To practically and efficiently perform multiple rounds of DNA FISH on the same sample, we sought to address the technical challenge that DNA FISH often requires many hours or overnight for probe hybridization, which is much longer compared to that needed for RNA FISH because of the double-stranded nature of DNA. As recent reports suggest, oligo DNA probes can rapidly label RNA or a single-stranded DNA motif on the timescale of 5–30 min (15, 16, 19, 20, 21); therefore, we speculate that a rapid binding of oligo probes directly to genomic DNA is possible after sufficient DNA denaturation to separate duplex strands. To simplify the initial test, we started with oligo DNA probes targeting the tandemly repetitive sequence in the human genome (Fig. S5) so only one FISH probe is needed (22). Fig. 2, a–d shows the kinetics of FISH staining targeting a tandemly repetitive sequence region. Under optimized conditions, staining is essentially complete in 1 min and an acceptable signal-to-noise ratio is even achieved in as short as 0.5 min, in drastic contrast to the common practice of overnight incubation. The representative images of cells stained for different durations show that the nuclear background is consistently low throughout staining. The efficiency of FISH staining, calculated as the ratio of observed to expected number of FISH puncta, reaches almost 100% by 1 min (Figs. 2 d and S6).
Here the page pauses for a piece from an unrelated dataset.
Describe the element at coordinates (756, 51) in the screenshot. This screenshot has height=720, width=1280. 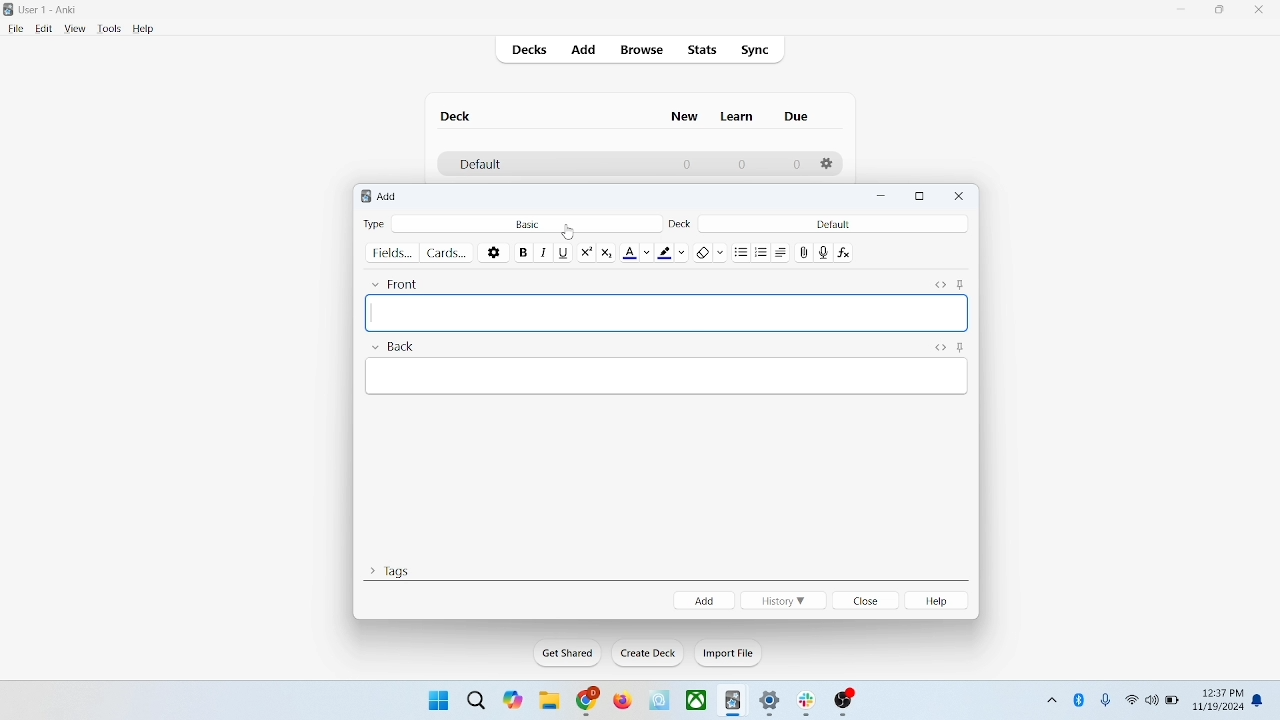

The signal-to-noise ratio reaches ∼30-fold for the ∼800 copies and we thus estimate a lower detection limit to be ∼40 probes (Fig. S7), a number consistent with those reported in recent RNA FISH studies. The signal-to-noise, nuclear background, and FISH efficiency remain constant after 1 min so a wide time window of hybridization works well. To test whether the optimized FISH protocol could also be widely applied to label nonrepetitive genomic sequences, we designed oligo DNA probe pools that tile nonrepetitive genomic regions (23) and observed similarly efficient staining of these regions (Fig. 2, i and j). Typically, we observe two puncta in each cell nucleus as expected for the diploid cells. Thus, this method can rapidly detect aneuploidy in interphase cells and potentially report copy number variations with probes targeting specific genes of interest.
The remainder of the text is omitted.